Time ticked on. The restive audience started making human pyramids, the top body mooning to an appreciative audience. Compared with the atmosphere of menace in other venues – one German promoter locked the band into the arena fearing a riot – it was all very good-humoured.

But Slane Castle owner Lord Henry Mountcharles was worried. The band were supposed to be on stage. Where was Axl Rose? Slash didn't know and pointed Mountcharles in the direction of the band's manager Doug Goldstein, who was blithely fishing in the Boyne.

Rose was still in his hotel room in Dublin when he was supposed to have been on stage. (At least he could be found. In Stockholm he had been spotted watching a fireworks display as the band searched frantically for him.)

No apology

He was taken by helicopter from Dublin to Slane. Eventually the band went on stage two hours after the appointed time without an apology. It was growing cold by then.

Denis Desmond of MCD was the promoter – and is again for this year’s Slane concert. He admits there was a “a couple of anxious moments” in 1992. “Those were the days before mobile phones. We had to find a pay phone to call the hotel reception.”

Rose was taken from the hotel by limousine to Dublin Airport, and to Slane by Sikorsky helicopter. He did turn up late, but not the often reported two hours late, says Desmond.

“Believe me, he’s been later,” says Desmond, referring to a 2010 concert in the O2 venue, which ended in farce after Axl Rose stormed off stage.

Was it worth the wait in 1992? “When they went on stage, they really turned it on,” said Henry Mountcharles, recalling the gig this year.

Reviewing the concert in The Irish Times the next day, critic Dave Fanning was a little less complimentary.

“Guns N’ Roses gave everything they had but the problem is that with only two or three albums on release they don’t really have a lot. They’re just a very famous hard rock band who have five or six fine songs.”

Ironically, given what we know now, he wrote that Axl Rose had “worked the stage like a true professional”, but said that a long drum solo had been “ludicrous” and that Guns N’ Roses would “have to do better to make it on musical merits”.

And the cracks were evident. Presciently, Fanning mused that the band were “in danger of becoming just another hard-noise outfit on Rock’s lost highway . . . 1992 may be seen in years to come as a period of transition for Guns N’ Roses.”

Incendiary brilliance

If you want to make up your own mind about the gig, there is a shaky but watchable video is on YouTube. Surprisingly, in the days before smartphones, somebody filmed the whole concert.

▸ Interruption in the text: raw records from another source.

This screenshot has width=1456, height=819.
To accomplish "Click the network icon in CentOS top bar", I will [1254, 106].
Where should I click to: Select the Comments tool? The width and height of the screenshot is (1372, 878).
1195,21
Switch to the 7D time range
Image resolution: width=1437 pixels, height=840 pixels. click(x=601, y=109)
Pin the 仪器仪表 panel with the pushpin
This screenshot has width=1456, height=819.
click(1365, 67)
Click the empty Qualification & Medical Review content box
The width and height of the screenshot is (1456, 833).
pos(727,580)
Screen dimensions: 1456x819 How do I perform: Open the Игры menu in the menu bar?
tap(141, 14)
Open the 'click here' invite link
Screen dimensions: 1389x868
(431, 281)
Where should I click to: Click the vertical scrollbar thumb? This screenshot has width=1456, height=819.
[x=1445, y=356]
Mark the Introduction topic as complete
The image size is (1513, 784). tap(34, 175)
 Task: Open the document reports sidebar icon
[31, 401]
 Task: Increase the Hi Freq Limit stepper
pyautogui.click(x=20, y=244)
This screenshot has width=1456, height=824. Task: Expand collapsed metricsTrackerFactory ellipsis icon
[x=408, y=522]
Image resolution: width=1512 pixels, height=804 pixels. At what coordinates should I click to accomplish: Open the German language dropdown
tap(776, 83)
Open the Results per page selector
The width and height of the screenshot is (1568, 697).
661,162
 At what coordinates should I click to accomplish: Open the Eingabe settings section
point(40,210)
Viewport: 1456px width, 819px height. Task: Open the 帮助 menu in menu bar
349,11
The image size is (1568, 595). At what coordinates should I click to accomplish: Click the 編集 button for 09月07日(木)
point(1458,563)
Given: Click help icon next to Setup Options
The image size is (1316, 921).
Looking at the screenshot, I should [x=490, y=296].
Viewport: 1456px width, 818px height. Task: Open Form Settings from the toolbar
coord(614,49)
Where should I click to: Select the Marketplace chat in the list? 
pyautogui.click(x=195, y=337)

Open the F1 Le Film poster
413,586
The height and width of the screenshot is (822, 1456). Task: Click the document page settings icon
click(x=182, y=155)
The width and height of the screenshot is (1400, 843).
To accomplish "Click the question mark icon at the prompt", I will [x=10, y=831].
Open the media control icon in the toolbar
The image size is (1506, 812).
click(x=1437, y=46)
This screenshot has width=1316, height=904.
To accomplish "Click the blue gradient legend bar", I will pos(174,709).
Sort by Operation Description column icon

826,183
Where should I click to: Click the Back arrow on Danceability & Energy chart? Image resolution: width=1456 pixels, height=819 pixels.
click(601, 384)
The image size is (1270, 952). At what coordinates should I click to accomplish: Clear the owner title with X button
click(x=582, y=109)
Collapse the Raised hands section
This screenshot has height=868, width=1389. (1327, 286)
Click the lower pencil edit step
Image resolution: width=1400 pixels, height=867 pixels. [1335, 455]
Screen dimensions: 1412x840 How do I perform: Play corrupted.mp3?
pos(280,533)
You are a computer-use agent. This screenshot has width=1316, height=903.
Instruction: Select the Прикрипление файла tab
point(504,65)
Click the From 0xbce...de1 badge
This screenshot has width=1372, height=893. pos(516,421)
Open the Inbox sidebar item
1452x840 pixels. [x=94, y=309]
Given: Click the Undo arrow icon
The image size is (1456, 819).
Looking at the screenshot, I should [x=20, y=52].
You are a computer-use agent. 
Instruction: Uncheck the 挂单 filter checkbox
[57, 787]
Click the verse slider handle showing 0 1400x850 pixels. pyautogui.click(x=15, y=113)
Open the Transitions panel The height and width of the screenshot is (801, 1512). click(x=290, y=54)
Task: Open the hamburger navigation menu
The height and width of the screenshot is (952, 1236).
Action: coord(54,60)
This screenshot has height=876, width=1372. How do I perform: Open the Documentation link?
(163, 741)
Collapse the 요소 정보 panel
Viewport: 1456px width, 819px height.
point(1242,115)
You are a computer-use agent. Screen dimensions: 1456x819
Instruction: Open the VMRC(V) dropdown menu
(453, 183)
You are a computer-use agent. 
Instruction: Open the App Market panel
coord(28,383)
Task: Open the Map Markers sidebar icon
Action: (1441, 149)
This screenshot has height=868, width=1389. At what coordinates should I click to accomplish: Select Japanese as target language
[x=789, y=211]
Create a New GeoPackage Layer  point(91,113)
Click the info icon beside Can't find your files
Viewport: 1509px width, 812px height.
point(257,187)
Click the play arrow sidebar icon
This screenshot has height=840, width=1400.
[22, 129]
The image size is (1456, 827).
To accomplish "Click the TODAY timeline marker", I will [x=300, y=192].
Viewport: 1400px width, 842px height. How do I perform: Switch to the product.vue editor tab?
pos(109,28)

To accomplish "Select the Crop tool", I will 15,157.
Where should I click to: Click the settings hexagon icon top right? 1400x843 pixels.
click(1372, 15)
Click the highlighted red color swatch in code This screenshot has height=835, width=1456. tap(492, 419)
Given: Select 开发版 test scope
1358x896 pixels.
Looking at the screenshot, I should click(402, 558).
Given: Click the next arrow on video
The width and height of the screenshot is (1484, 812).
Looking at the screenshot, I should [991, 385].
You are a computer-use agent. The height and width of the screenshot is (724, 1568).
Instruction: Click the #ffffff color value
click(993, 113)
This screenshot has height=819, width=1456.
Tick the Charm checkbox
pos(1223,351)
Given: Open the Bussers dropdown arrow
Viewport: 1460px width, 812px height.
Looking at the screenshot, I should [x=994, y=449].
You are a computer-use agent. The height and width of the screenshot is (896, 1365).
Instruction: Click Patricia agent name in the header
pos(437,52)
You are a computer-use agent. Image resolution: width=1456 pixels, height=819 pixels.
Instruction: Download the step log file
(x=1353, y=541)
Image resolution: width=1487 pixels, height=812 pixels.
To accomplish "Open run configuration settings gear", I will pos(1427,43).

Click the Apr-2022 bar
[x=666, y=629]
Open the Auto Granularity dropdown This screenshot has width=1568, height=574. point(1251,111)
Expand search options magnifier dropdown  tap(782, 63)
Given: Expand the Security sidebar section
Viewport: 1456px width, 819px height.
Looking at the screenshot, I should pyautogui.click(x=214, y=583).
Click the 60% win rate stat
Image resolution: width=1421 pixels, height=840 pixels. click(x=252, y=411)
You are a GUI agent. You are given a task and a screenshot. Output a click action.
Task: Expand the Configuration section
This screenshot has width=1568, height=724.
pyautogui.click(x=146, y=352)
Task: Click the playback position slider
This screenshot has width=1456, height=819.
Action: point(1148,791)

Guns N’ Roses had blown all the lipstick-pouting, spandex-wearing hair-metal bands away with their incendiary brilliance, but in 1993, they in turn flamed out. The original incarnation of the band quit and Guns N’ Roses faded away. Their brand of hard rock excess was replaced by the plaid-wearing, morose cheerlessness of grunge.

We may never see their likes again, but we thought the same thing in 1992, and now they are back. Some 80,000 tickets sold out within one day last December for the band’s return to Slane Castle this weekend.

Core members Axl Rose, Slash, Duff McKagan, and Dizzy Reed will take to the stage, alongside guitarist Richard Fortus, drummer Frank Ferrer, and keyboardist Melissa Reese.

Fans are advised to get there early. Axl apparently turns up on time these days. “They’ve done 100 shows plus on this tour and have turned up on time every time,” says Denis Desmond.